В одну ночь я был внезапно разбужен громким и пронзительным криком: то был женский голос, жалобный, как у ребенка, полный ужаса и беспомощного отчаяния. Я проснулся и тут же очутился в незнакомой мне комнате, на суше, и свидетелем следующей омерзительной сцены. Молодая девушка, почти ещё ребенок, отчаянно боролась с сильным мужчиной средних лет, проникшим ночью с недобрым намерением в её комнату во время её глубокого сна. За запертою — на ключ — дверью, я заметил прислушивающуюся старуху, лицо которой, невзирая на его тогда искажённое, почти демоническое выражение, показалось мне знакомым: то была еврейка из моего видения в Киото! Я тотчас узнал и её, и её самые затаённые мысли. Она получила много золота за помощь в совершении ужаснейшего преступления и теперь оставалась верной своей роли в этой драме разврата. Но кто же жертва? Проклятие!.. Невообразимый ужас!.. Только позднее, придя в себя, в пароходной каюте, я сообразил тотчас же, что это была моя родная племянница, девочка-сирота, и что я приеду слишком поздно!

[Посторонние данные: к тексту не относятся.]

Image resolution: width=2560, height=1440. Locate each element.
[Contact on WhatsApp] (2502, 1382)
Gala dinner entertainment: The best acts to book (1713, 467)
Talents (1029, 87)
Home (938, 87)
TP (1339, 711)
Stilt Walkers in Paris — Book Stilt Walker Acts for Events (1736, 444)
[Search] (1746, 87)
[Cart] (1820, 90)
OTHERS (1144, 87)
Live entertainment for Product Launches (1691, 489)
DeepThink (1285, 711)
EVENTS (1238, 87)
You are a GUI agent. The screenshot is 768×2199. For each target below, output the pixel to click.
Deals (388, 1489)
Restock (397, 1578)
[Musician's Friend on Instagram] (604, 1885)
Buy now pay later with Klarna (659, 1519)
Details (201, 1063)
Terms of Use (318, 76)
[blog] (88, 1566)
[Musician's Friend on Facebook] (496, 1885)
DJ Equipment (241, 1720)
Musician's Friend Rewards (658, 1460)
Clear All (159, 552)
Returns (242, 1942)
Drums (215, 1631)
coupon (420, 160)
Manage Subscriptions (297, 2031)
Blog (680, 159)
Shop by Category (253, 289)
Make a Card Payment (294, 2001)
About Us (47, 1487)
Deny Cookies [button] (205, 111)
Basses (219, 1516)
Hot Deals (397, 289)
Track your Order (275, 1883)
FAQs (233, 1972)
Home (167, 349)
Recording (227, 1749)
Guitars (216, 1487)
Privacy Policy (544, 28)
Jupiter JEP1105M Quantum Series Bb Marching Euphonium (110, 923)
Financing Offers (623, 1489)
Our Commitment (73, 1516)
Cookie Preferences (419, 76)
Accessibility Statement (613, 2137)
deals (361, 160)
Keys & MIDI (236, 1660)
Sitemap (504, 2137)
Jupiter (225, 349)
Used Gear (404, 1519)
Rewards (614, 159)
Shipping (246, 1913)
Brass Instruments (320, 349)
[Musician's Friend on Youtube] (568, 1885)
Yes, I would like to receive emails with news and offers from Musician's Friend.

Но, как и в первом моём видении, глядя на страшную разыгранную передо мною сцену, я ничего не чувствовал: ни отчаяния, ни сострадания, ни даже простой жалости или отвращения. В такие минуты во мне замирало всякое родственное чувство при виде несправедливости и причиняемого любимым мною особам страдания, замирало всё, кроме естественного и столь знакомого всякому честному человеку чувства негодования, овладевающего им, когда он делается свидетелем злоупотребления грубой силой в отношении слабого, беззащитного существа. Я бросился, конечно, к ней на помощь и вцепился в горло распутному, грубому животному.
Я стиснул его шею как в тисках, но, к моему неописуемому изумлению, он, казалось, и не заметил моего нападения, не чувствовал моей сильной руки, даже не обратил на меня внимания! Низкий преступник, видя как бьётся, сопротивляясь ему, его невинная жертва, поднял в бешенстве свой мощный кулак и одним ударом, направленным в золотокудрую головку, он поверг бедного окровавленного ребенка на землю. С громким криком негодования, с рычанием защищающей детеныша тигрицы я прыгнул на негодя, стараясь задушить его. Но тут только, и впервые, я осознал с чувством незнакомого мне дотоле страха, что я был только тенью, старавшейся схватить другую, такую же тень!